A bit more complicated would be to build a good over arm light. A really heavy brake drum or worn out tractor flywheel for the base, a flat piece of plate to fill much of the gap in the center your base, a piece of heavier pipe(say roughly schedule 40 1 1/4 or 1 1/2) roughly 5 feet long, 2 circles of light flat plate to be your pivoting height adjustment with a build in center bolt and a bunch of holes in the perimeter for different positions, and a piece of 1/2" pipe about 4 to 5 feet threaded on one end to be your arm. Weld the base to its plate and the heavy pipe to the being sure you left a path to feed a cord into the drum and a hole to feed it up into the pipe. At the top weld one of the circles to the pipe and weld a double gang electrical box on the backs side next to the pipe. The box will hold the switch for the light and an outlet. weld the other disk to your arm pipe. Add a quartz halogen light and assemble. Now you have light that you can put in under a hood, reach out over your work table or put clear up to shine into a cab of a tractor. Now add a small wheel on the base pointed in the same direction as the arm. When the base if flat the wheel just missed the floor. But if you tip the base it comes up on the wheel and you roll the light to the next location.

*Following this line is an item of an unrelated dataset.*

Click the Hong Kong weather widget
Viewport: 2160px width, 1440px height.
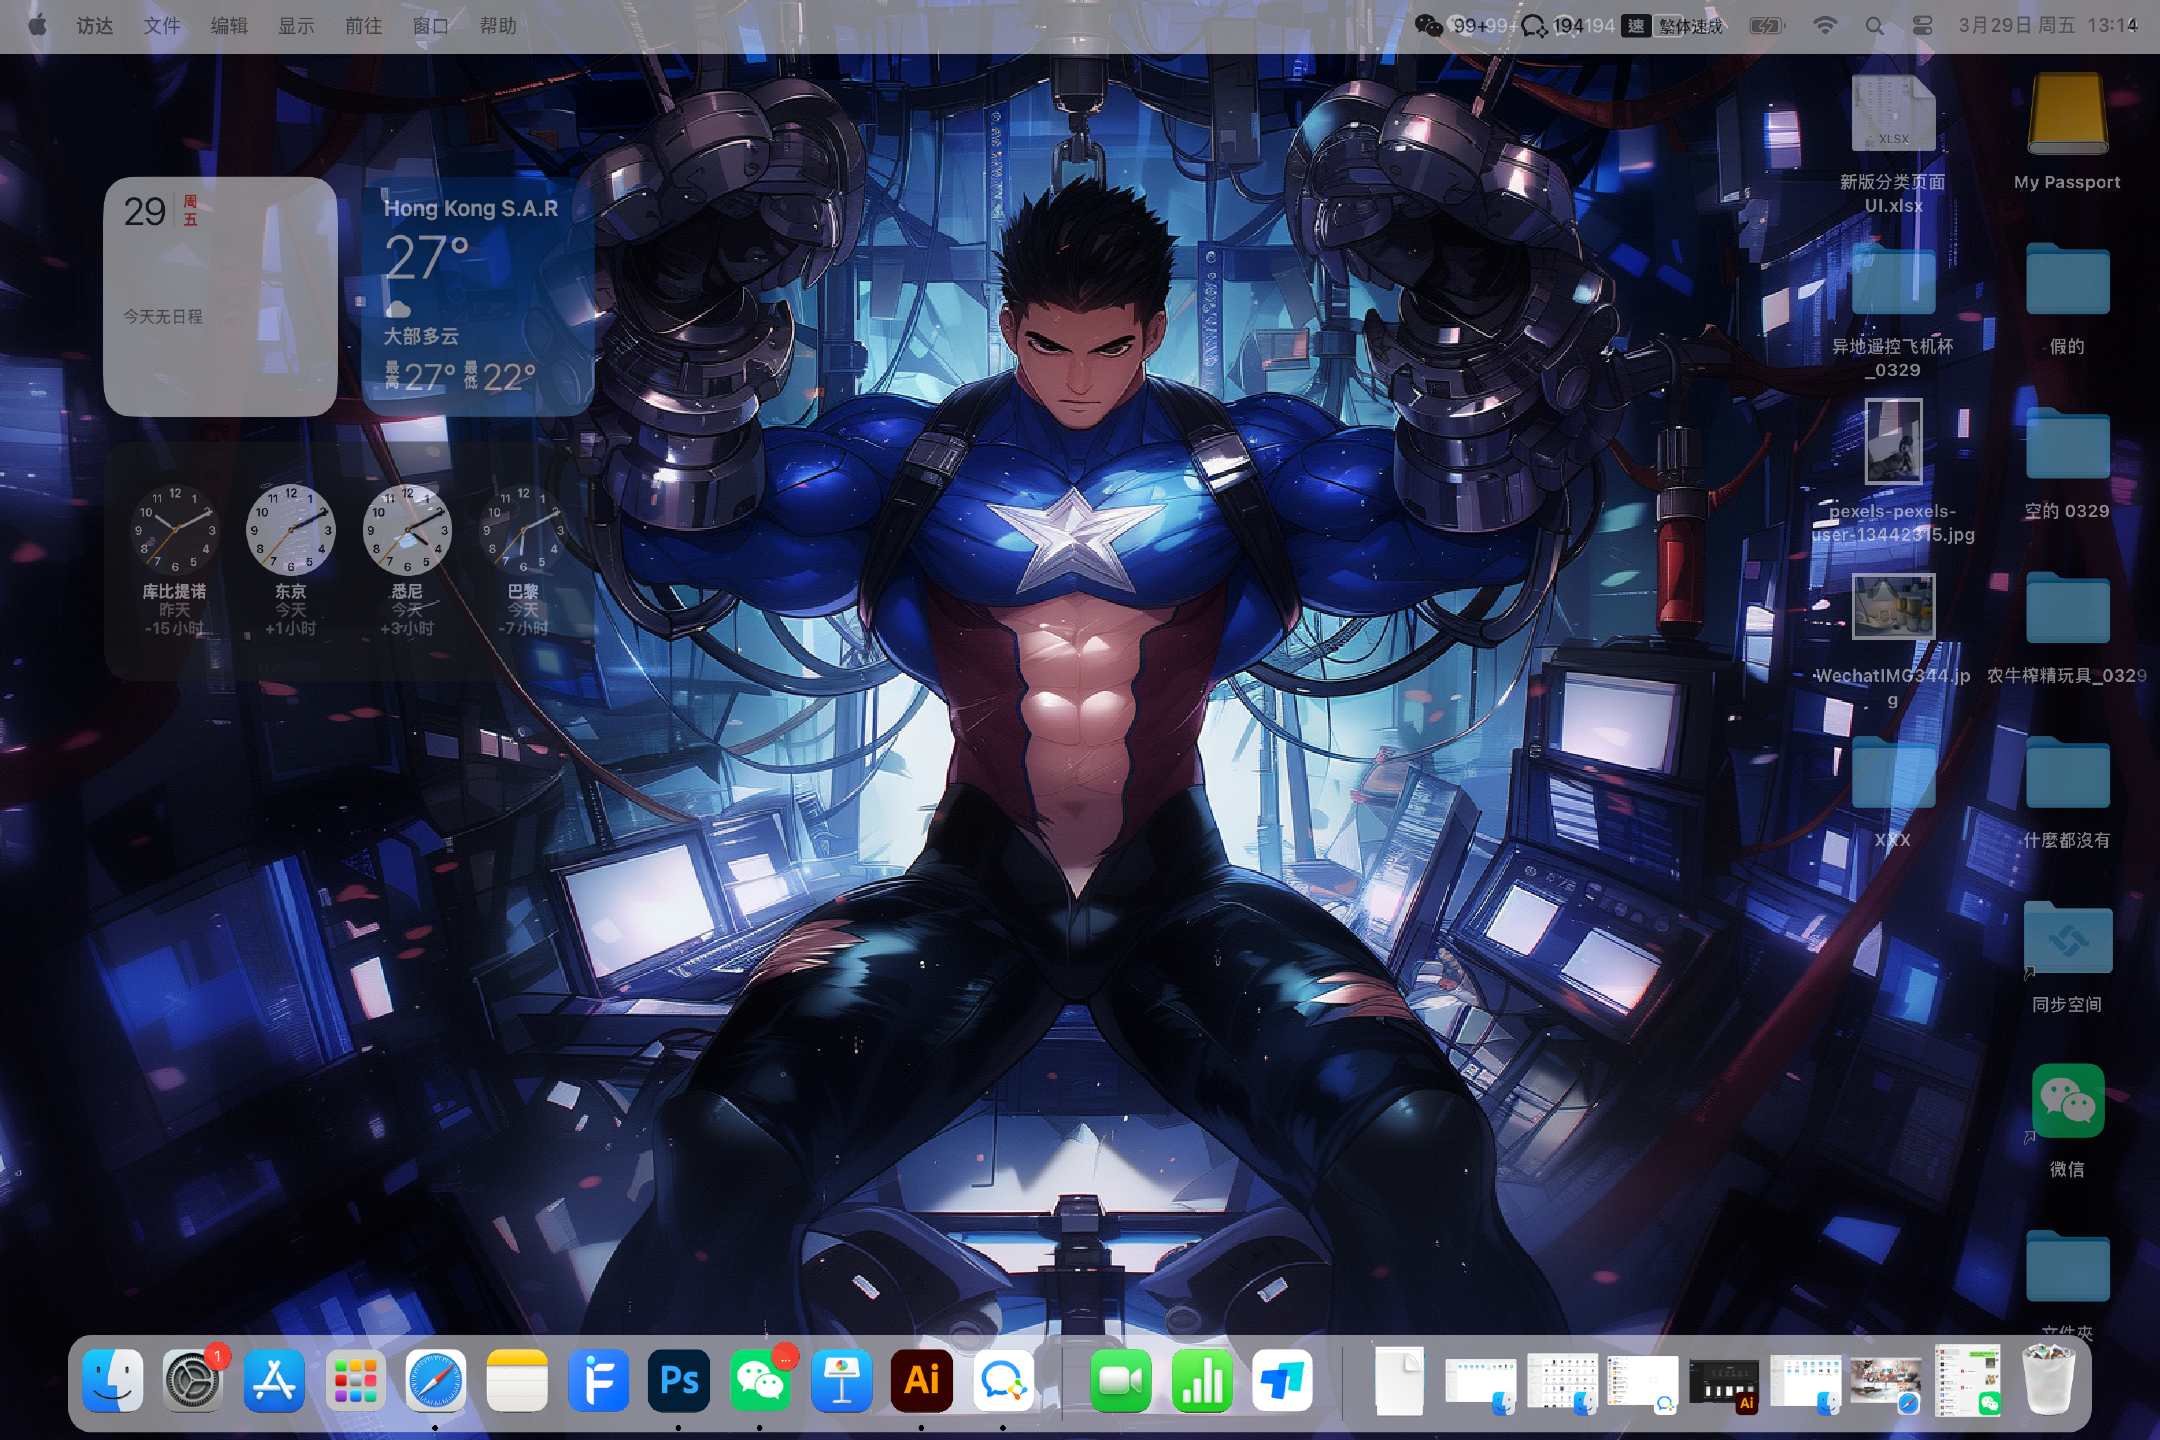(477, 297)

Then beyond that you do all sorts of things. hinges, self closing/ self latching gates, shelf brackets, light extension arms, hose holders, heavy duty shelves and thousands of other things. What do you need today that needs to be durable and strong? Maybe you got tired of changing the chimney pipe for the coal stoker every few years. So instead you have a piece of 1/4" wall pipe the right size laying around to you build a chimney that shows no visible signs of change 30 years later. It is about goals.

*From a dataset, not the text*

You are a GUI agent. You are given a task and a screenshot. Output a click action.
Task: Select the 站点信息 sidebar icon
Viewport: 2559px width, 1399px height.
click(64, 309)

Others on my welding goals list. Self starting ram pump, wind water agitator/aerator for the
pond to hopefully cleaning the
pond by stirring up muck and running that muddy water into a wall form to settle out building a wavy wall down the property line to be a fruit wall, oil burning furnace that avoids most of the complexity of many of the designs
To many projects, too little time and energy. But many of them are well thought out. And a few even have all the materials gathered to do them. Just keep nibbling away at the list. The press in the shop my father started gathering materials for when I was about age 5. We moved twice and I was in my late 20's when I got the press built. The design had changed many times in the mean time. So remember it doesn't have to happen all at once.